### Task directions:
Scan the material below for the string "agent". Report every line that has it.

### Extracted material:

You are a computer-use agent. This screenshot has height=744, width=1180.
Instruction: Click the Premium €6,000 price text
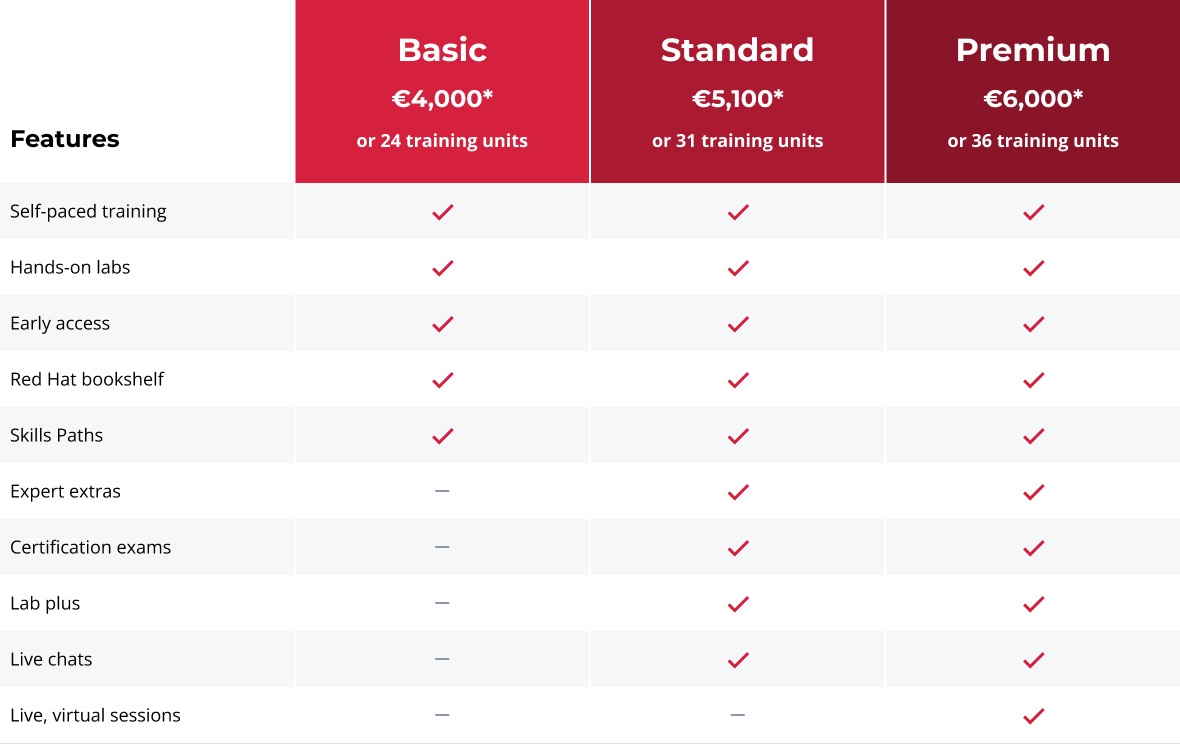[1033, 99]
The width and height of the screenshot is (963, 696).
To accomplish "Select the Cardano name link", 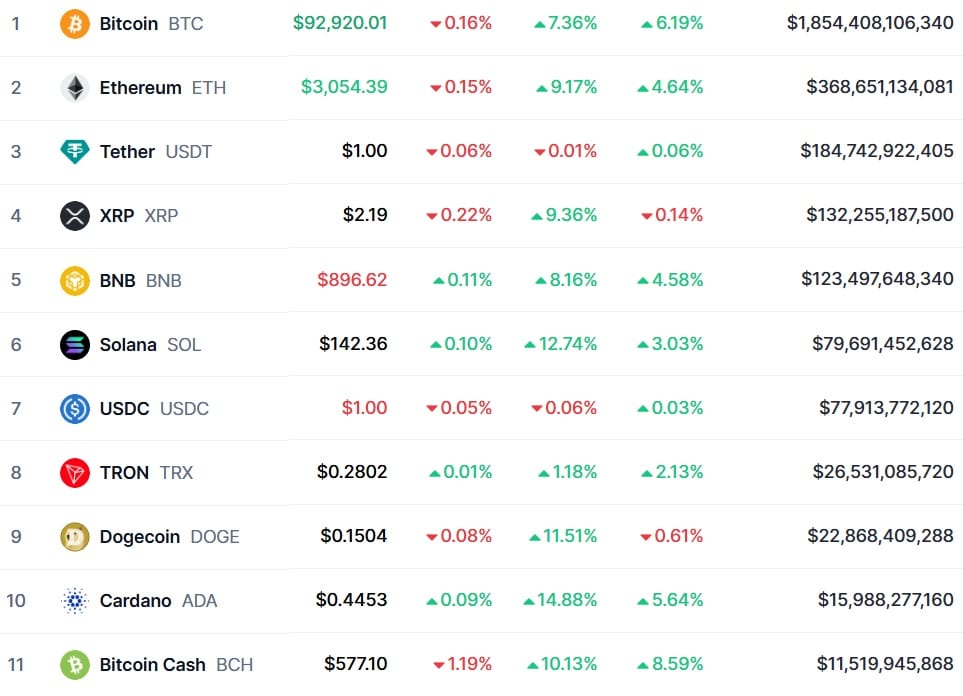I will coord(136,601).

* * *

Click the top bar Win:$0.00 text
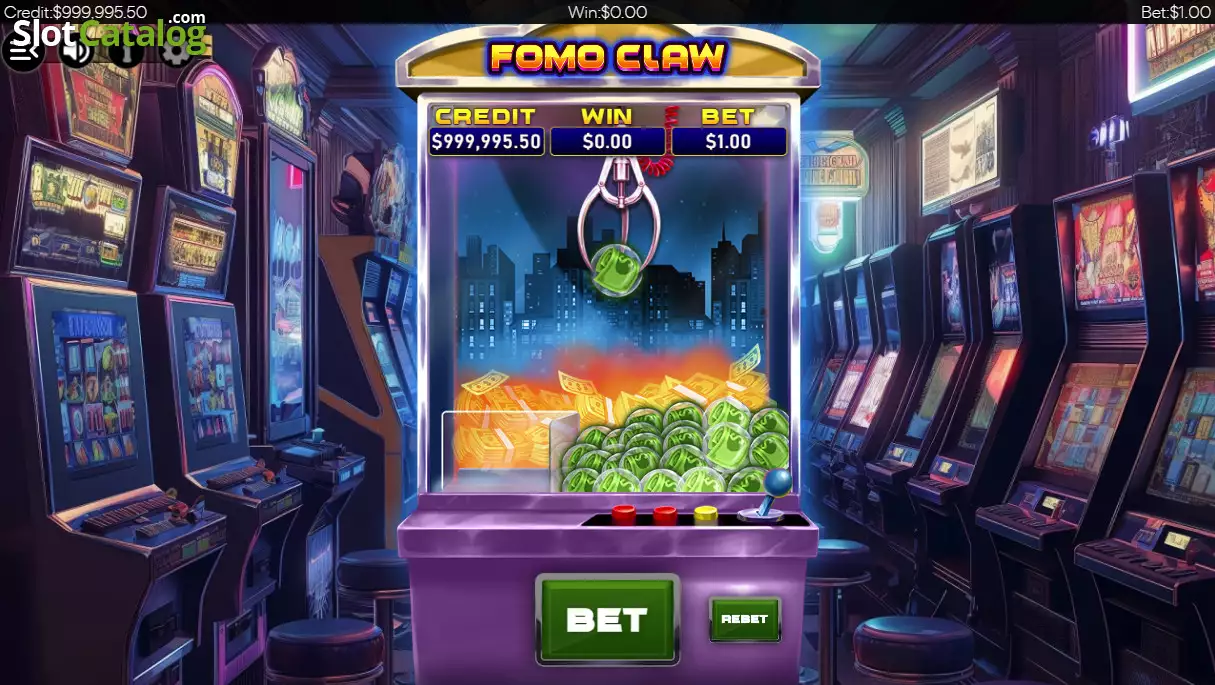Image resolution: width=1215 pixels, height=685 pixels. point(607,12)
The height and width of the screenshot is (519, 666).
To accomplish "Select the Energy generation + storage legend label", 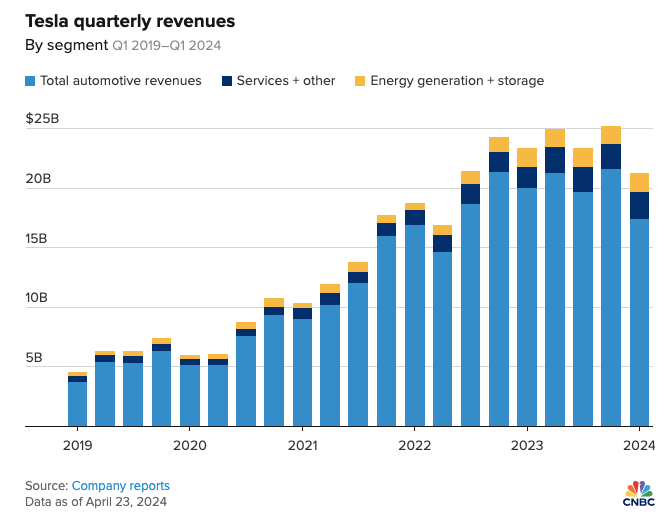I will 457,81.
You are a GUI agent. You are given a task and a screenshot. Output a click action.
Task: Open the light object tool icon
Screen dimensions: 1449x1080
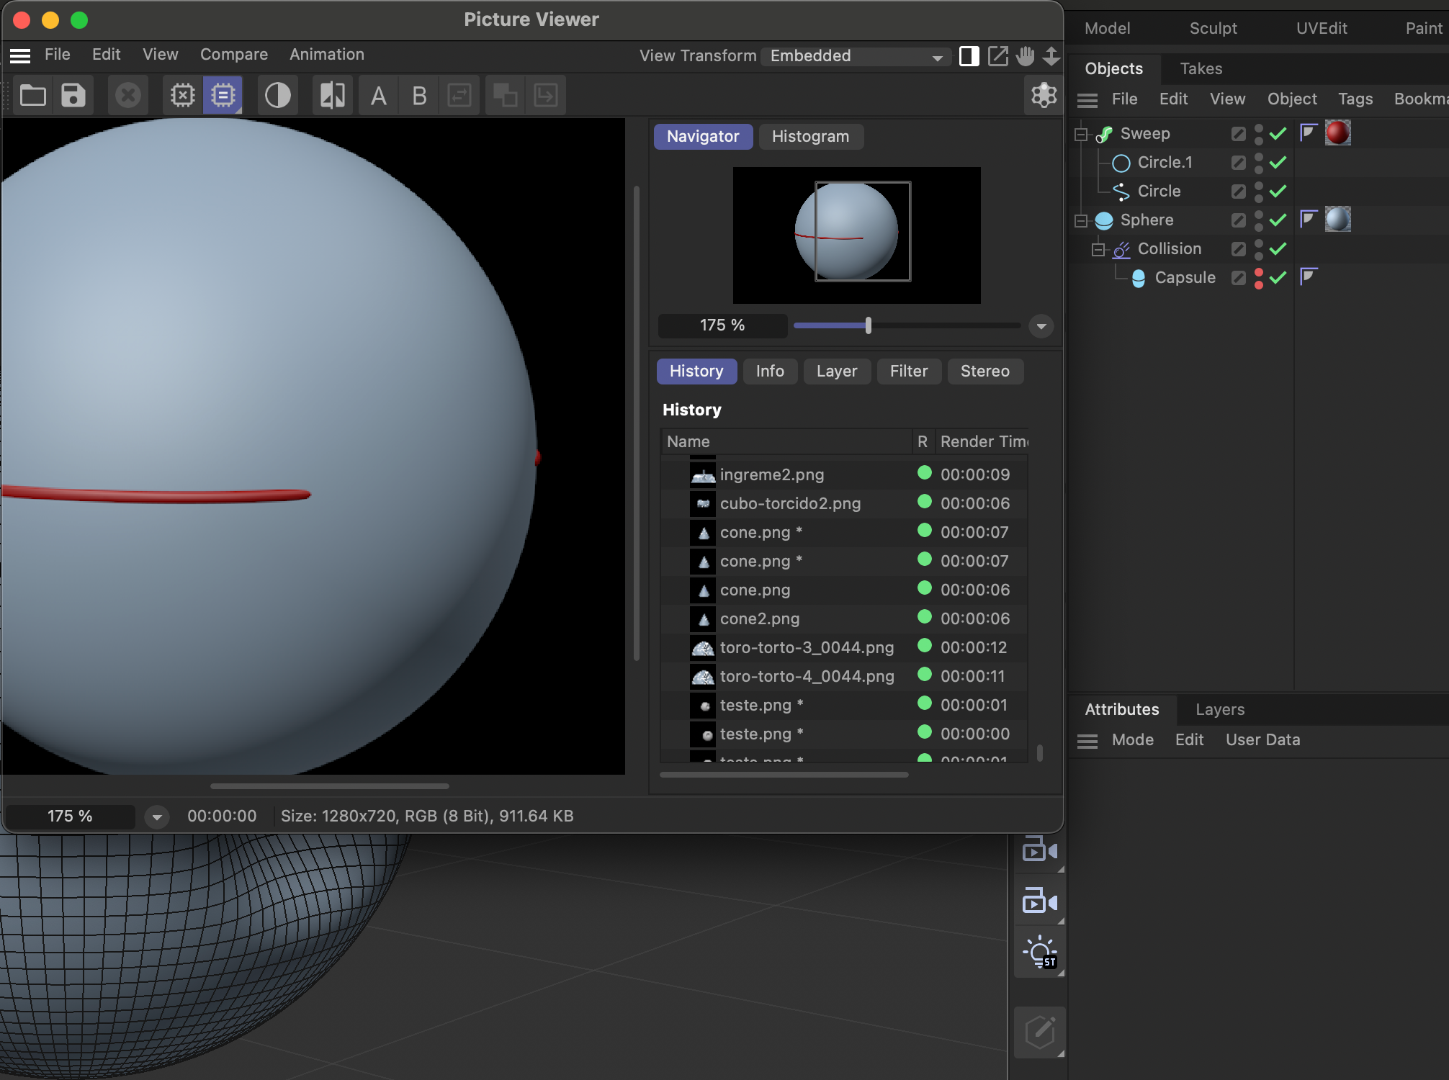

...

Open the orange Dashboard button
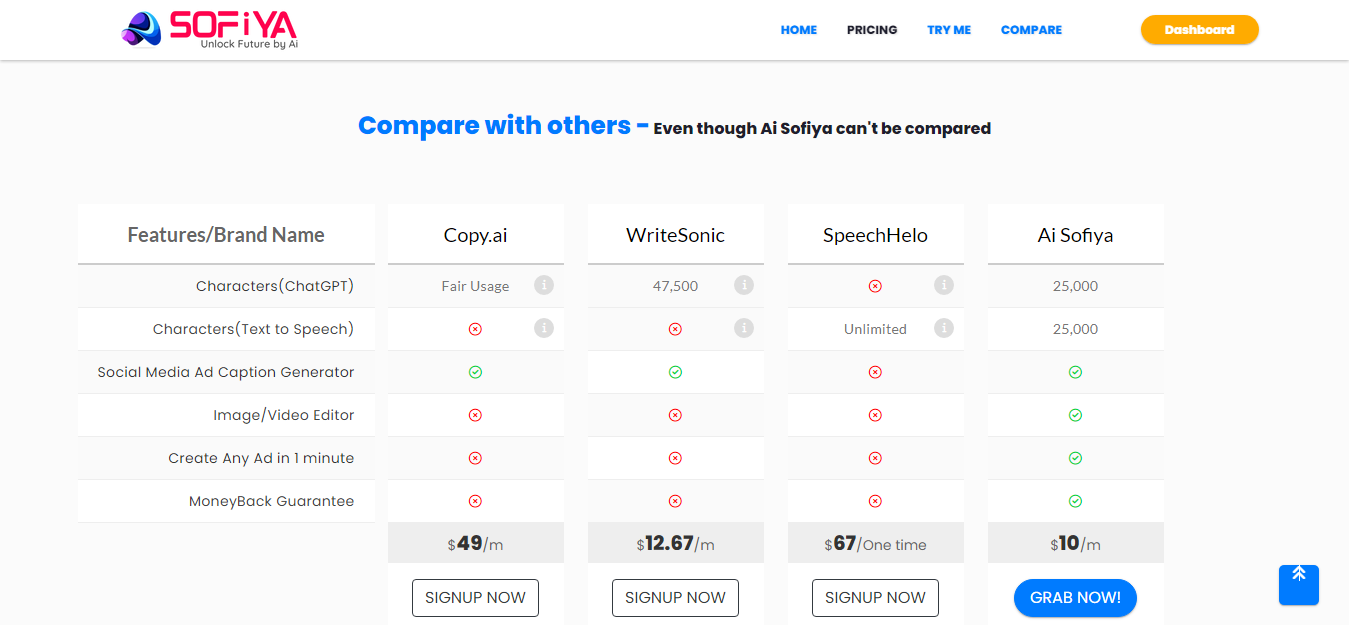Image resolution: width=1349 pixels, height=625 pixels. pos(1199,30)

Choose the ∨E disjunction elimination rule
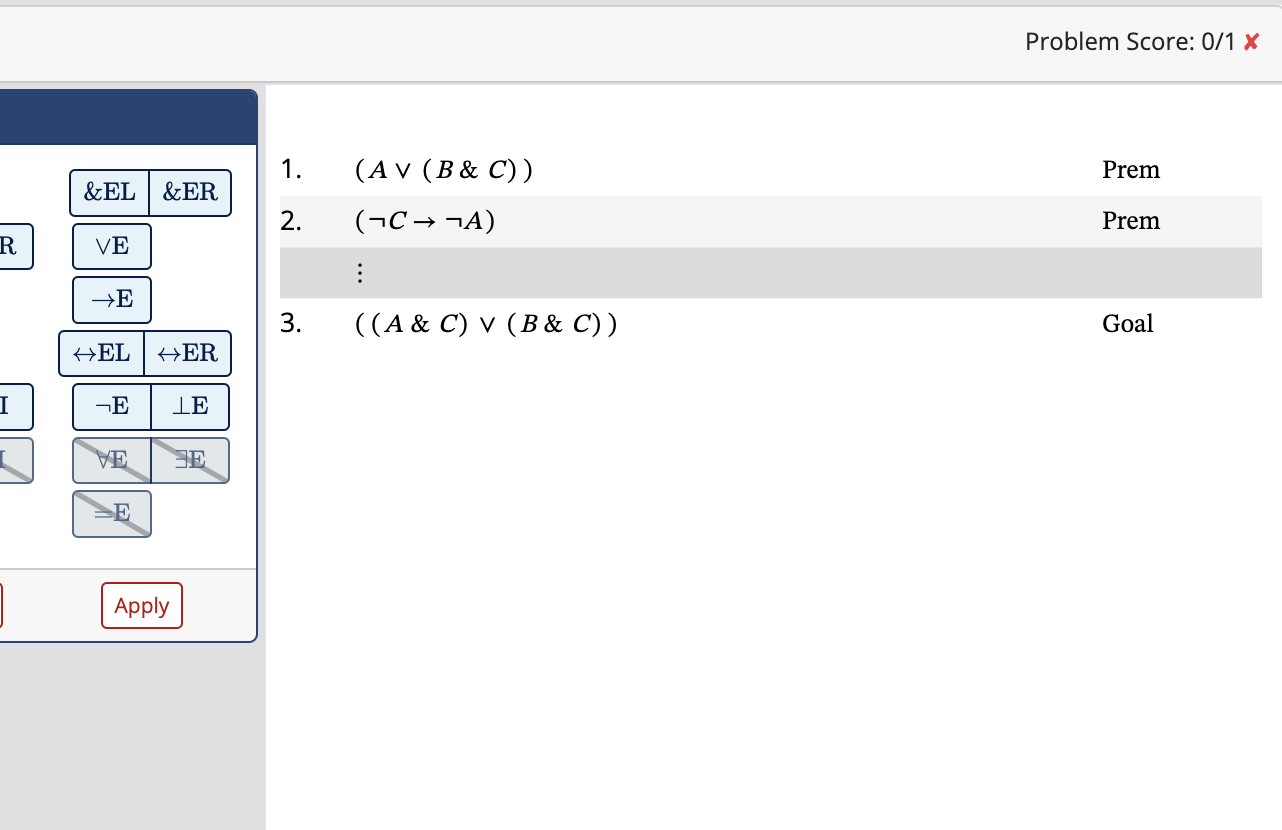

### Response to this task:
You are a computer-use agent. This screenshot has height=744, width=1180.
You are a GUI agent. You are given a task and a screenshot. Output a click action.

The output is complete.